ClickHouse/ClickBench

Parquet file doesn't mark date and timestamp columns

dcory opened this issue · 3 comments

dcory commented

The Parquet file metadata doesn't include logical type information that (for instance) EventDate is a date and EventTime is a timestamp.

https://github.com/apache/parquet-format/blob/master/LogicalTypes.md

Yes, these Parquet files are just converted from the source data.
It's ok to convert the types during load.
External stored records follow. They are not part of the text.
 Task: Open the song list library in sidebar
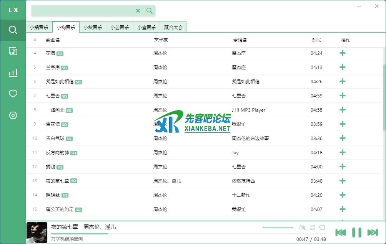click(x=13, y=51)
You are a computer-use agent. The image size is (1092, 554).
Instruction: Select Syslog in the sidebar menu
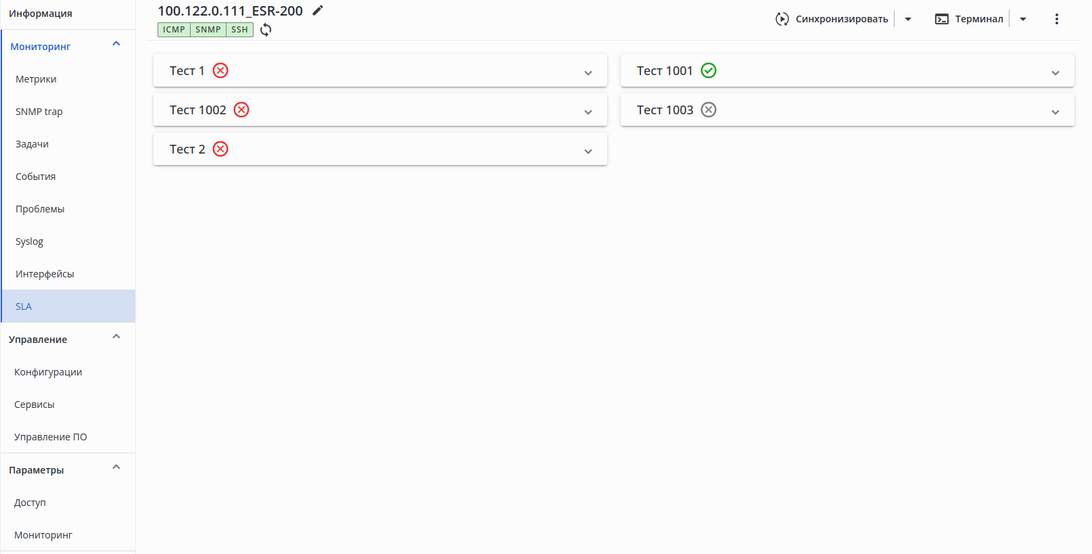point(30,241)
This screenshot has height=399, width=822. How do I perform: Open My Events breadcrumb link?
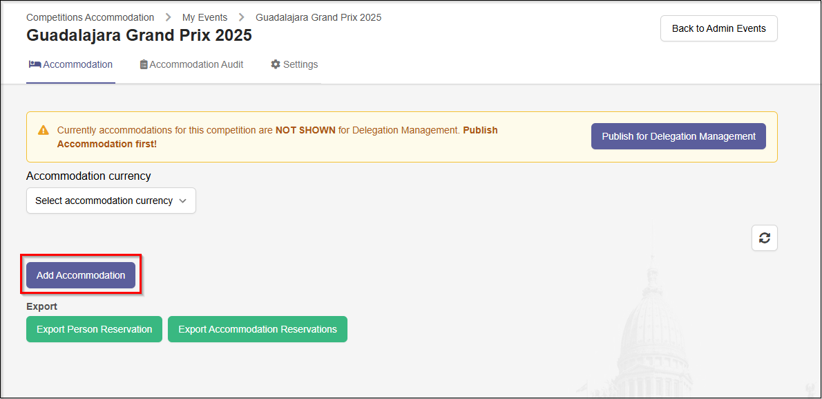tap(204, 17)
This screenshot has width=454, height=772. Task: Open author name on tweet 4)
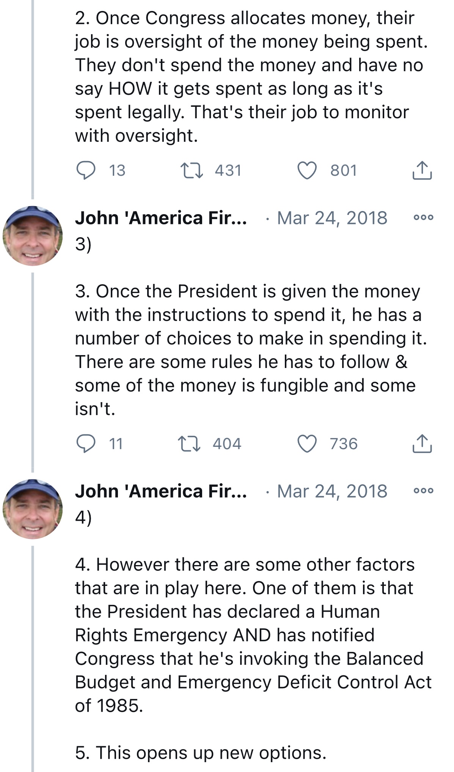pos(161,491)
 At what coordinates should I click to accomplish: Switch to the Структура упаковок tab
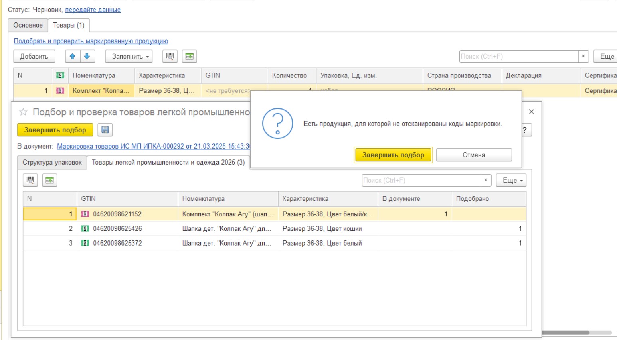pyautogui.click(x=52, y=163)
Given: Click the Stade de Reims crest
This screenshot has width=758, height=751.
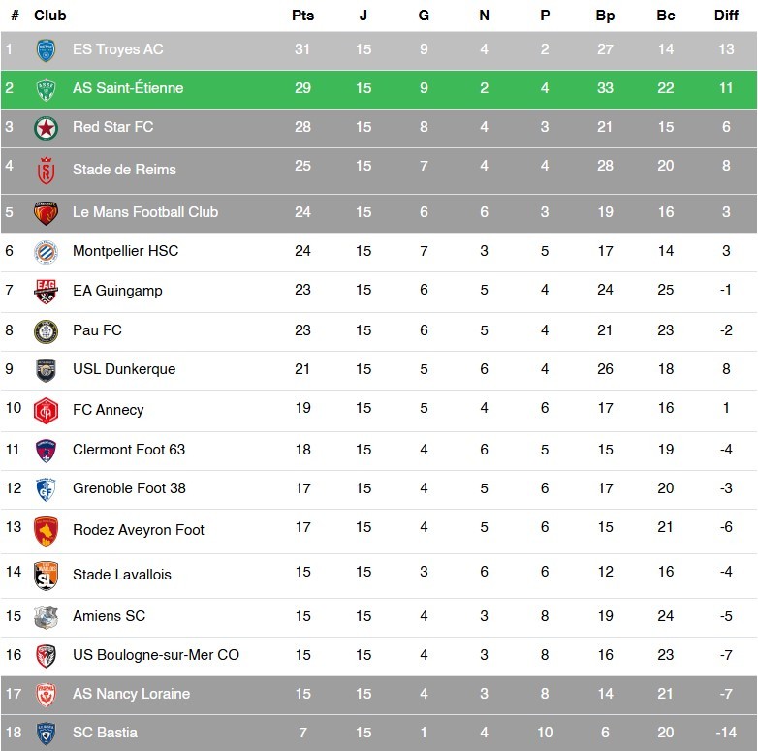Looking at the screenshot, I should tap(45, 170).
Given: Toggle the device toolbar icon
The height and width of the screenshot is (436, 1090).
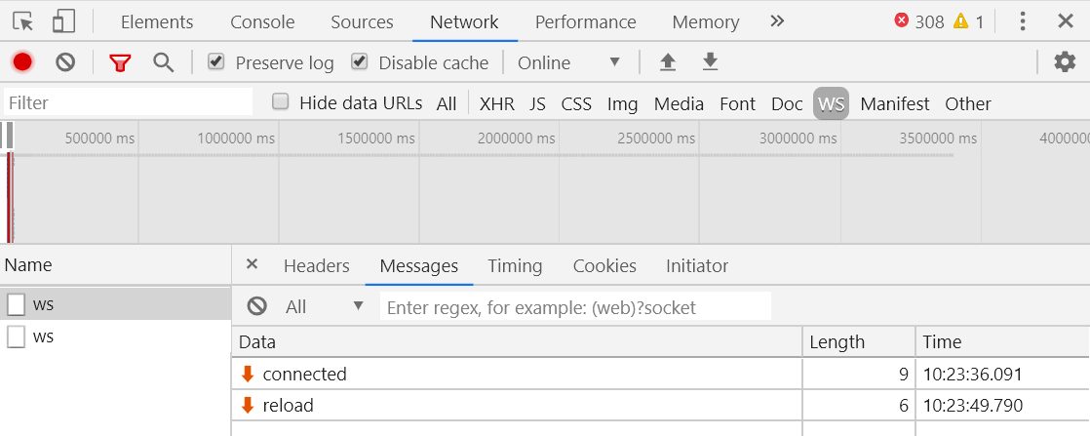Looking at the screenshot, I should [x=63, y=21].
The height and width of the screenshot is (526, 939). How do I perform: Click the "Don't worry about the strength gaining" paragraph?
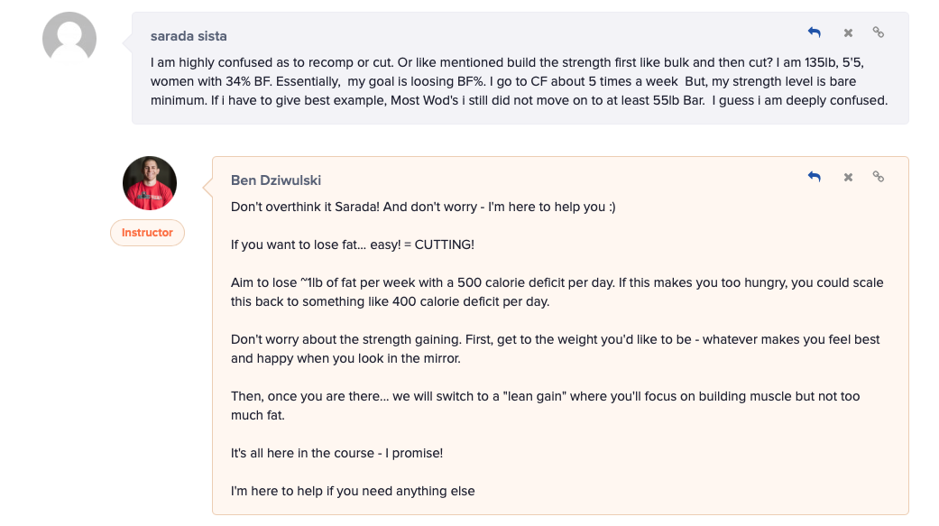[555, 348]
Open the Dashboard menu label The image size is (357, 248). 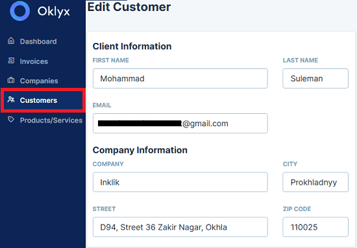pos(38,42)
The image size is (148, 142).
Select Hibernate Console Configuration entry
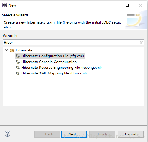tap(49, 62)
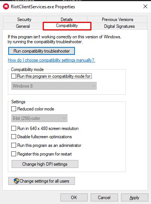
Task: Click Run compatibility troubleshooter button
Action: click(x=42, y=51)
Or should we add this information for convenience?

What will be the easiest way to do this?

dcory commented

It would definitely be useful to include this information in the Parquet file so that I don't have to explicitly convert it on load, especially for a stateless table engine.

Same happen with Strings, which are just binaries that are not being marked as Strings.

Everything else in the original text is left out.